__Text passage__
92nd President of the National League of Cities
- In office 2018
- Preceded by: Matt Zone
- Succeeded by: Karen Freeman-Wilson

Personal details
- Born: May 18, 1949 (age 76) Cedar Rapids, Iowa, U.S.
- Party: Democratic
- Spouse: Jo Ellen Stodola
- Children: 3
- Alma mater: University of Iowa University of Arkansas
- Profession: Attorney

= Mark Stodola =

American politician (born 1949)

Mark Stodola (born May 18, 1949) is an American politician and lawyer who served as mayor of Little Rock, Arkansas from 2006 to 2018.

==Mayoralty==
First elected in 2006, Stodola served as the mayor of Little Rock, Arkansas, from January 2007 through December 2018. Stodola won re-election to a second, four-year term in November 2010 by a landslide 84.73 percent of the vote. His re-election in 2014 was unopposed. Stodola served as president of the National League of Cities in 2018.

==Family==
Stodola is married to his wife Jo Ellen and together they have 3 children: one daughter named Allison and twin sons named John Mark and Robert.

__Work task__
Decide whether each statement agrees with the Mark Stodola passage: 1. Stodola won his second term in 2010 with 84.73 percent of the vote. 2. Stodola faced an opponent in his 2014 re-election. 3. Karen Freeman-Wilson came before Stodola as president of the National League of Cities. Answer yes or no for each, quoting the words from the passage that decide it. The lines that come next are separate material unrelated to the Mark Stodola passage.

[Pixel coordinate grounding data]
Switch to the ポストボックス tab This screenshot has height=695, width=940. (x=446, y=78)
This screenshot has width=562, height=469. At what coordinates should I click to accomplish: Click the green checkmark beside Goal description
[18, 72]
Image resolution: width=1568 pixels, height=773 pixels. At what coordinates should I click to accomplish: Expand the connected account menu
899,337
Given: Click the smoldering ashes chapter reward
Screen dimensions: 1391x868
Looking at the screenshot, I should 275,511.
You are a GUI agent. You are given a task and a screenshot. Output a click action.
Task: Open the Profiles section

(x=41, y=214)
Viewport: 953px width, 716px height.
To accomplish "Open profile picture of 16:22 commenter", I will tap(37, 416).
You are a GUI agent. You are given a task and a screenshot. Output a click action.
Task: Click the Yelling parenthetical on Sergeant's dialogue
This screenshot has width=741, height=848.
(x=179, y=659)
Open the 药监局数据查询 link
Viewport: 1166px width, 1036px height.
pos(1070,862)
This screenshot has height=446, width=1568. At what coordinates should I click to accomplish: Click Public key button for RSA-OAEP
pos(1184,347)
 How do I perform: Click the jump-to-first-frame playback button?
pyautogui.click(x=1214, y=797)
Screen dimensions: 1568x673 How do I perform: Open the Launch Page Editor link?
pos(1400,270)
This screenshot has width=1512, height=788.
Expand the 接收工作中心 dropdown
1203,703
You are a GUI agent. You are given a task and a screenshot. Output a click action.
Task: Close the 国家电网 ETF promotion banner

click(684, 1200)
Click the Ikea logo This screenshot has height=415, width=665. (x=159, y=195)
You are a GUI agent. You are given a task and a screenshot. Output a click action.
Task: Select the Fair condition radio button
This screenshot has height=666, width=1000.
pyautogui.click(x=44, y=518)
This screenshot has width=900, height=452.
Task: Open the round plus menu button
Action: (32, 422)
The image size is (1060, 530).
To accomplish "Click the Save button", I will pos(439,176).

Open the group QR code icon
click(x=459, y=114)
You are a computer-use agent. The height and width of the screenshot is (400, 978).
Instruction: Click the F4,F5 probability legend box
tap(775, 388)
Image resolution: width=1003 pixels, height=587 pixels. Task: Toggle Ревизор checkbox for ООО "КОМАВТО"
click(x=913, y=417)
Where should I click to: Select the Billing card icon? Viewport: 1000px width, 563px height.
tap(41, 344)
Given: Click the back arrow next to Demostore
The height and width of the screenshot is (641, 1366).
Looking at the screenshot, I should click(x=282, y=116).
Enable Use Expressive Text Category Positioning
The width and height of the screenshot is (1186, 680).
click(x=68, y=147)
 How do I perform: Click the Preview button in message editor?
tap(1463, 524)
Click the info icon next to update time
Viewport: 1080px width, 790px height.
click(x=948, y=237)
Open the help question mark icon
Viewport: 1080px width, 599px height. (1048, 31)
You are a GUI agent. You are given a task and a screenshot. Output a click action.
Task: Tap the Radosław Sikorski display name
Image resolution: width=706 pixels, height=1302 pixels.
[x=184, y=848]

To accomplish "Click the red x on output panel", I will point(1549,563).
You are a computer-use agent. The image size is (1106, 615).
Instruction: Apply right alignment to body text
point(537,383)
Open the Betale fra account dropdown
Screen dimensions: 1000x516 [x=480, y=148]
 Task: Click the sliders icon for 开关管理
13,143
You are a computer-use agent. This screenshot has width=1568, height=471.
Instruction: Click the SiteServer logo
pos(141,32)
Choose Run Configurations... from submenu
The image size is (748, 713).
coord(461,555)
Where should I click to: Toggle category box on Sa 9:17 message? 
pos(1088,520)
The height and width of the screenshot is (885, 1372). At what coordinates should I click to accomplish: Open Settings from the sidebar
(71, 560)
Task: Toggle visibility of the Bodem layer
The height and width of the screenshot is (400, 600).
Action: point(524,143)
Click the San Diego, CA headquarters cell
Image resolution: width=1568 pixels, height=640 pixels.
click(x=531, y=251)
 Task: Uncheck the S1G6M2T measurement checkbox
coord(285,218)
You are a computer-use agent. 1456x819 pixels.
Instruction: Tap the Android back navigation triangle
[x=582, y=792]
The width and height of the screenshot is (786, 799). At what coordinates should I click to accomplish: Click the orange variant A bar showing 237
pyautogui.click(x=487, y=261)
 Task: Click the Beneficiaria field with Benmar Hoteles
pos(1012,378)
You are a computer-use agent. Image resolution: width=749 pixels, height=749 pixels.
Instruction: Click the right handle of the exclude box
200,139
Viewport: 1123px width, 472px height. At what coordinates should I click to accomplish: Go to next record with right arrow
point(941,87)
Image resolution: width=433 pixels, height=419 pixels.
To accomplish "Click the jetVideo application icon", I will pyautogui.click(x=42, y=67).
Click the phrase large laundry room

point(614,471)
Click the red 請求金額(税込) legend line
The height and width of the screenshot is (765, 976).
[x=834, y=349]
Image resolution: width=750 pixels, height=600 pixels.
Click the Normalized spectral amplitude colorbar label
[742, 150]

__Exercise response__
1. Yes: "Stodola won re-election to a second, four-year term in November 2010 by a landslide 84.73 percent of the vote."
2. No: "His re-election in 2014 was unopposed."
3. No: "Preceded by: Matt Zone"